Nei tempi che viviamo, l’essere conosciuti e seguiti a livello mediatico assume una importanza forse abnorme rispetto al passato: tutti always on(line), abbiamo percettibilmente spostato il terreno di informazione e scambio sulla Rete.
L’intellettuale, ovviamente, non è il padre nobile degli attuali “influencer” (sic!), e non tanto perché costoro siano presenti e si occupino di qualunque settore, spesso collegandosi ad attività commerciali o di “brand” (anche personale).
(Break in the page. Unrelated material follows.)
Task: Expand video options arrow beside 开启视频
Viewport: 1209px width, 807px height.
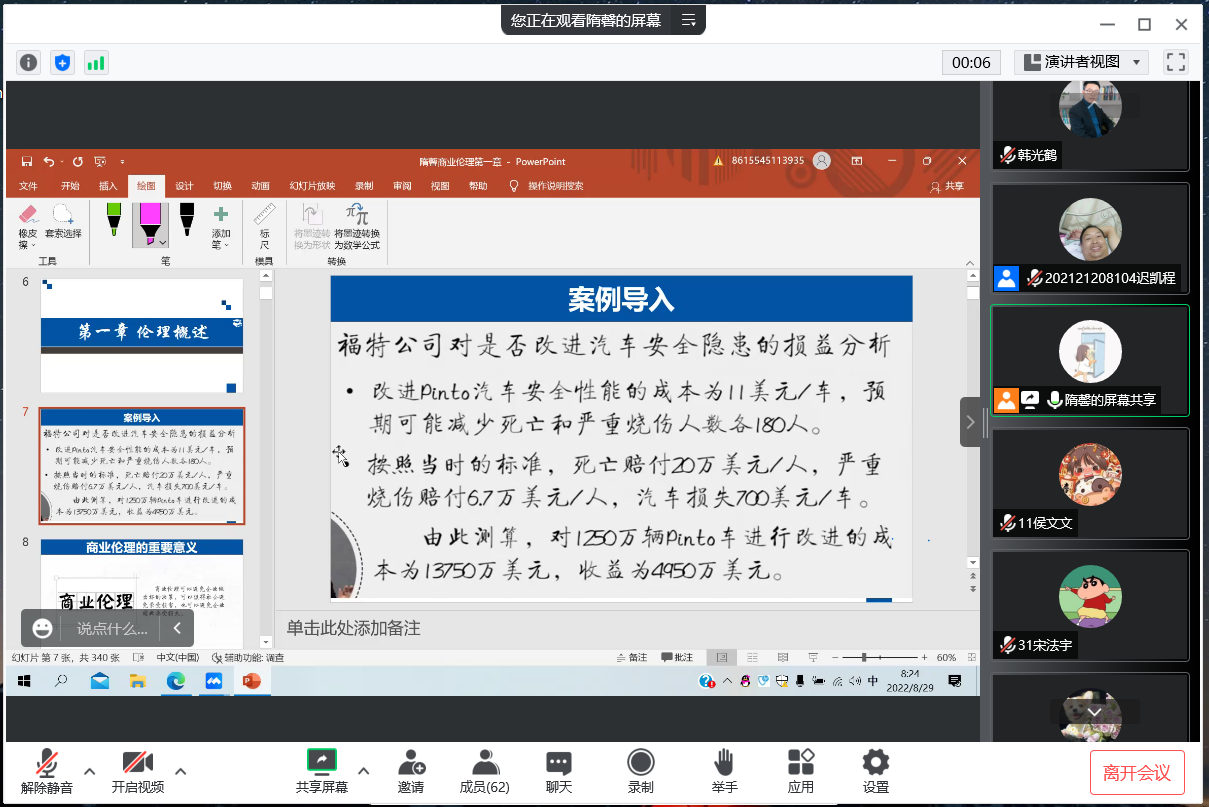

La differenza sta nella ricerca della popolarità, prima che nell’urgenza di esprimersi sui temi dell’attualità.

Rispetto al passato (e agli esempi giganteschi, inarrivabili e talvolta castranti che Di Paolo fa nel suo libro), l’infinita replicabilità dei contenuti(la viralità), la sovraesposizione, e la peculiare caratteristica di “istigazione” all’esprimersi che è propria delle piattaforme social, su cui come sappiamo funzionano molto bene i contenuti estremi e smart, oggi viviamo con più confusione sia il concetto di intellettuale che di “radicalità” e “scelta”.
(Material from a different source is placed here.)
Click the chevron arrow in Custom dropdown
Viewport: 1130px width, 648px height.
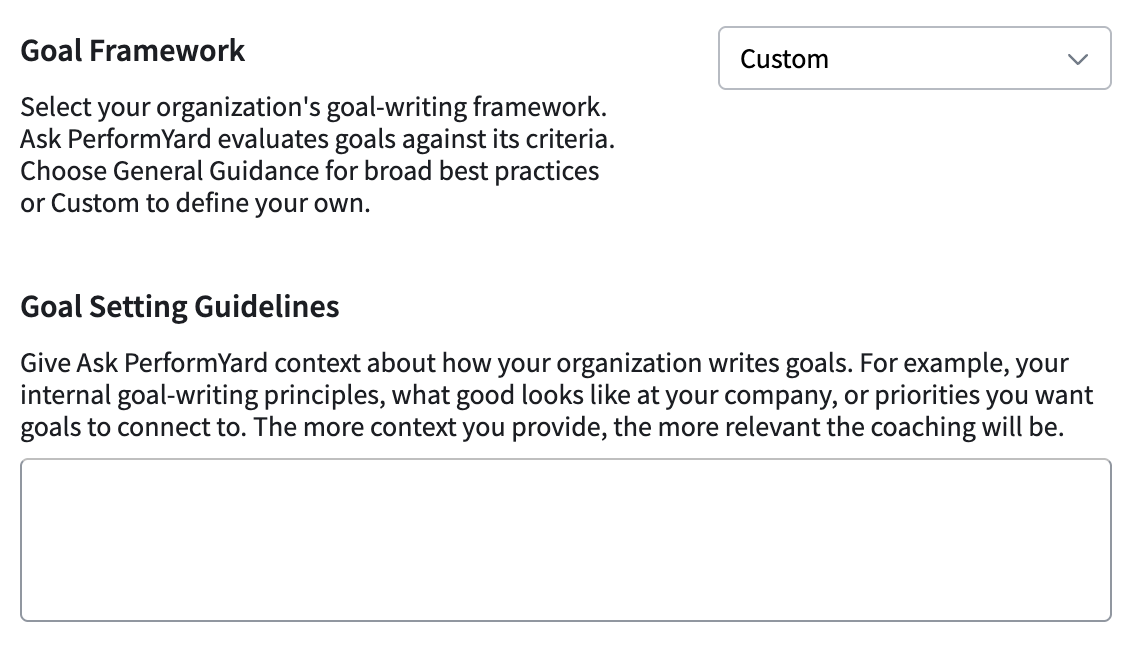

L’intellettuale ha “dei valori non collocati in una cassetta di sicurezza, non sono fissi e bisogna cercarli ed è una fatica” (Vittorio Foa a colloquio con Indro Montanelli nel 1994). Quindi esercita delle attività “impegnate”, in netta opposizione a quelli che Remo Bodei chiama “impegni che non impegnano”, addirittura come inclinazione collettiva verso una “l’identità aggiornabile”: e sa di essere disturbante, impopolare per definizione. Possiamo certo seguirlo, apprezzarlo, coglierne i suggerimenti, ma la popolarità appunto è un’altra cosa, spesso antagonista della radicalità necessaria (o anche auspicabile, siamo gente che s’accontenta) su alcuni temi.
Ce l’hanno insegnato, infatti, a essere educati, benevolenti, sorridenti. Leggeri, leggerissimi, ma non nel fondamentale senso calviniano del “planare sulle cose dall’alto”, quanto in quello del soprassedere, spesso sopportare. Radicalità, infatti, è anche quella inclinazione per cui se troviamo una cosa, una persona, una situazione insopportabile, semplicemente scegliamo di non sopportarla, con le conseguenze del caso.
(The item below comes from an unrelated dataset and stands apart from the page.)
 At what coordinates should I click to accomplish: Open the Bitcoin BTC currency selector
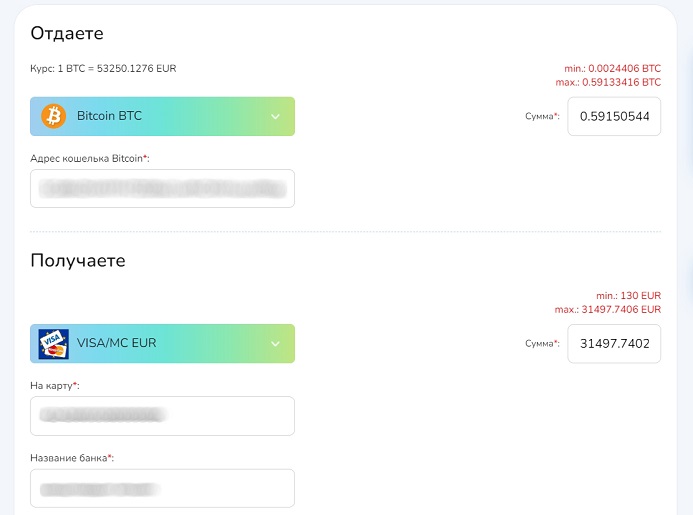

Ma è molto faticoso, ha un prezzo molto alto, e non sempre ci rende migliori o particolarmente nobili.
E’ comprensibile non averne voglia, semplicemente, o spostare continuamente l’asticella un poco più in là: nel lavoro, in amore, nelle relazioni, in politica, nel pubblico e nel privato insomma. La mia generazione (quella che “non sa lottare” secondo un vecchio articolo sempre interessante) è di certo, in questo senso, la più stanca e disgregata del secondo dopoguerra (nemmeno i giovanissimi lo sono così, nonostante il moralismo spesso imbecille che pratichiamo nei loro confronti).

Quindi, se proprio dobbiamo sfilarci, almeno facciamolo con classe, come quella celeberrima scritta su un muro della Parigi del 68: “Je suis marxiste, tendance Groucho”.